= Task details =
Which lines of the entries contain the string "screenshot"? Copy each of them.

= Data in this exercise =
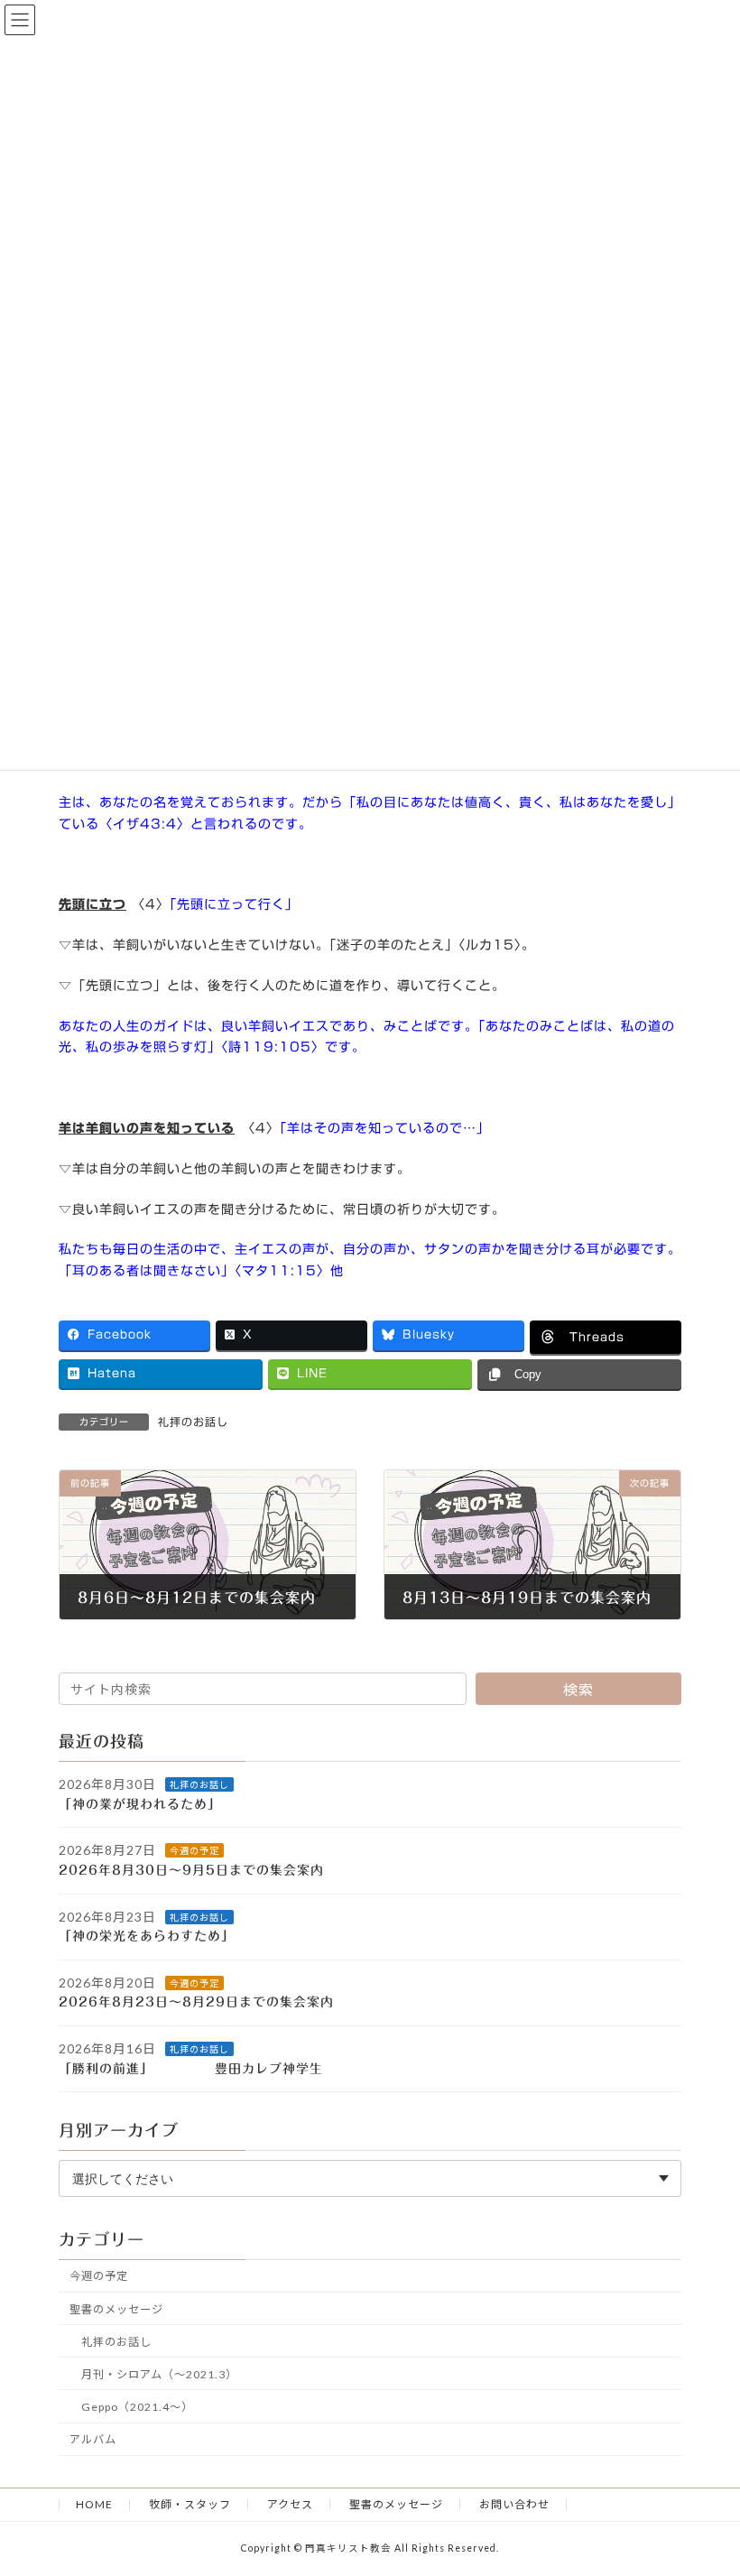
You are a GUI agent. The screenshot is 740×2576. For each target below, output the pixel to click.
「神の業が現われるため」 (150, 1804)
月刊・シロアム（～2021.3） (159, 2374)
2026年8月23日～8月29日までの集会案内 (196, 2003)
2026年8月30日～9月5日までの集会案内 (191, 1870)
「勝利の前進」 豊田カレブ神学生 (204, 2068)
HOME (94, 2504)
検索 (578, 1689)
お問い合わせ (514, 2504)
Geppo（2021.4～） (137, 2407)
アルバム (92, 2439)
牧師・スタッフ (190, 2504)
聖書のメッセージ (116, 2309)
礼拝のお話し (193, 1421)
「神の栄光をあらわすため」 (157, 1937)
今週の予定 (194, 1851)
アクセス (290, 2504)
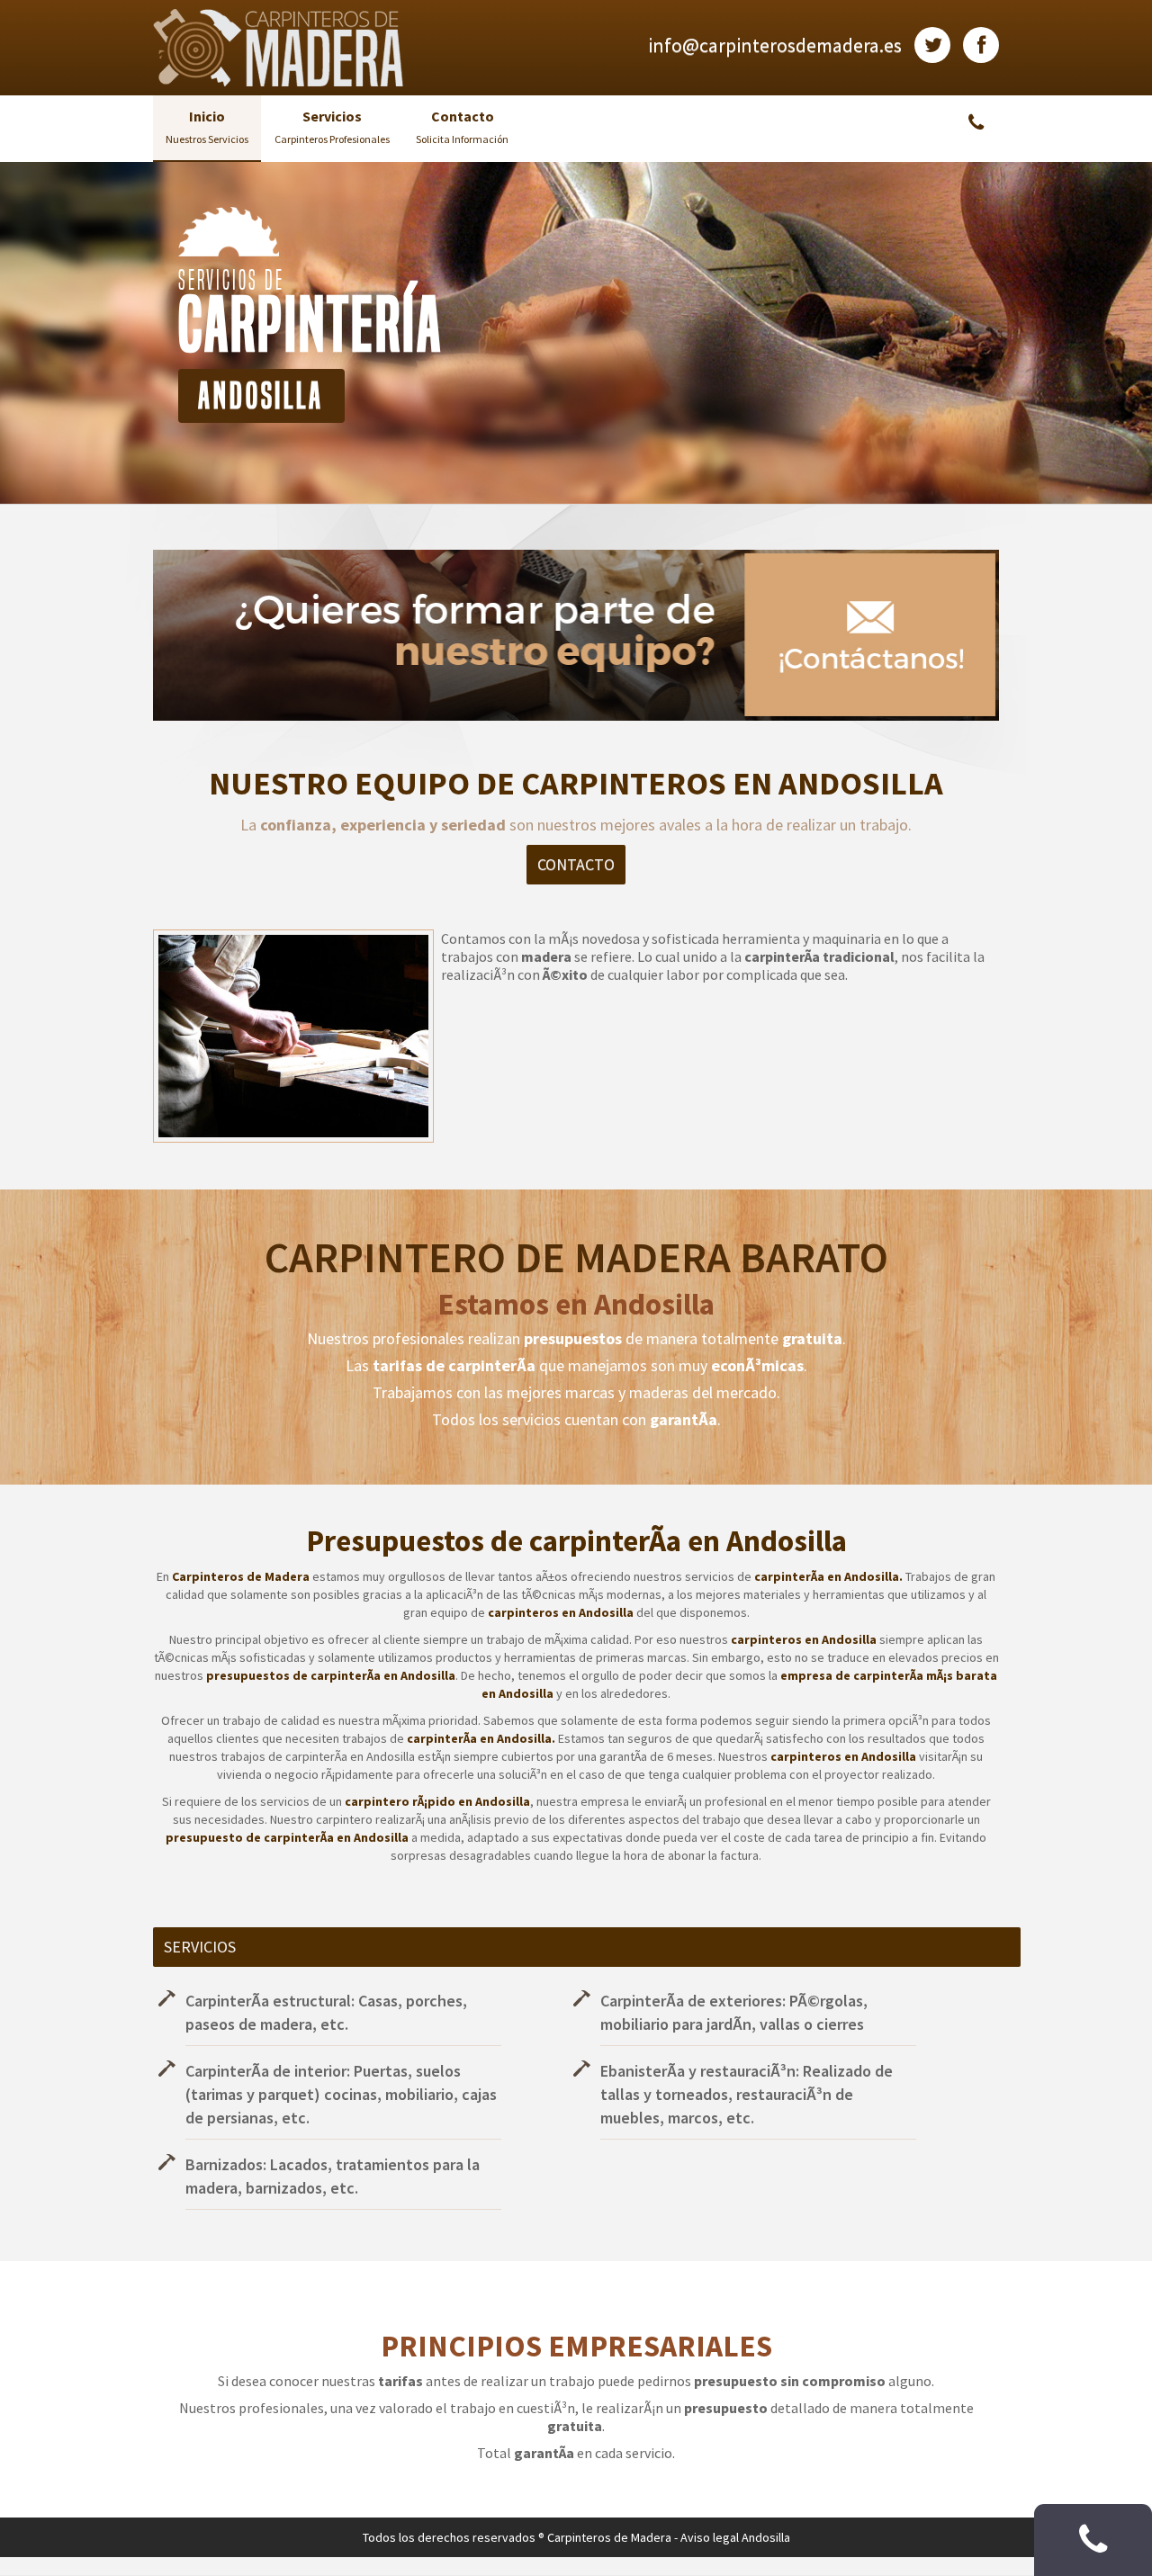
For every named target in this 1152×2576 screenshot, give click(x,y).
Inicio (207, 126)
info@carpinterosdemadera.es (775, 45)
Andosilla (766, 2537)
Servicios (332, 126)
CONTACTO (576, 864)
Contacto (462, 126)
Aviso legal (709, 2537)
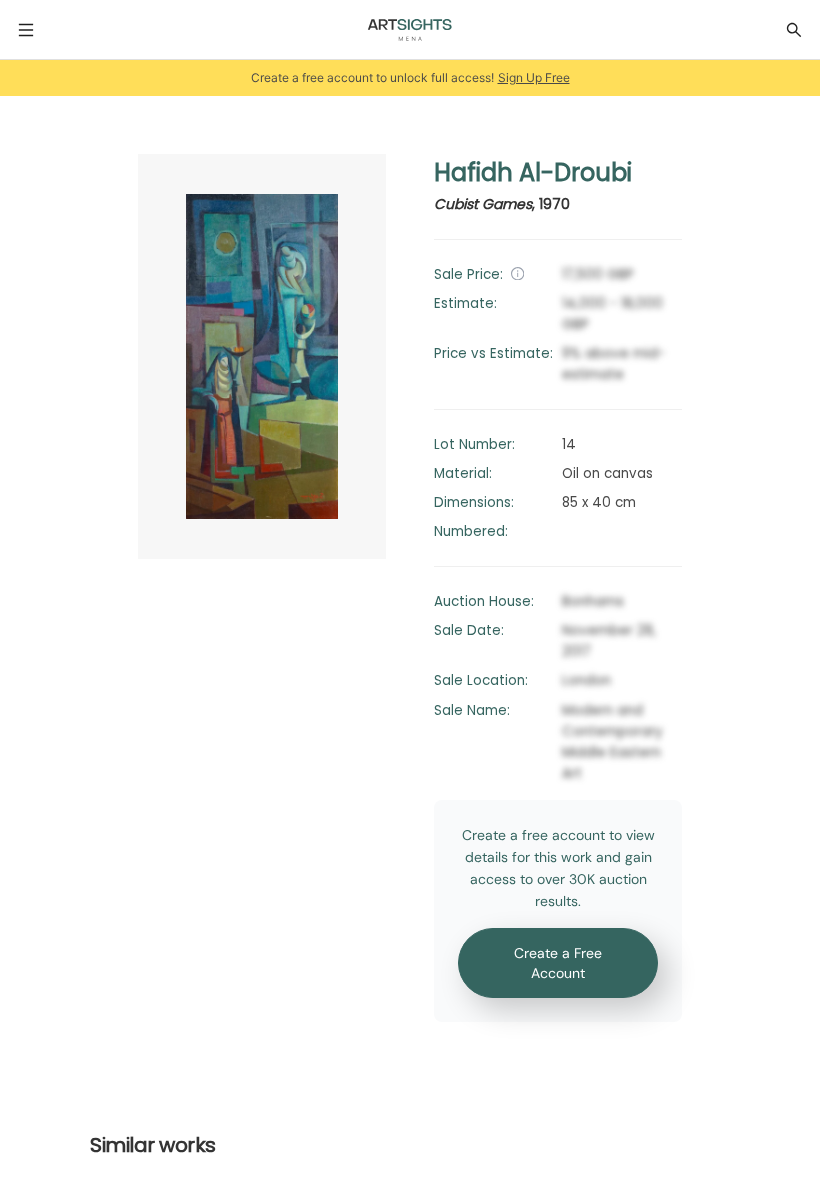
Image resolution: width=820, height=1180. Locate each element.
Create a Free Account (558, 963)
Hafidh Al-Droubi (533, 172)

= Answer box =
You are a GUI agent. The screenshot is 740×2576. For each target below, output the pixel to click.
For every named target in this 1152×2576 screenshot, give click(x,y).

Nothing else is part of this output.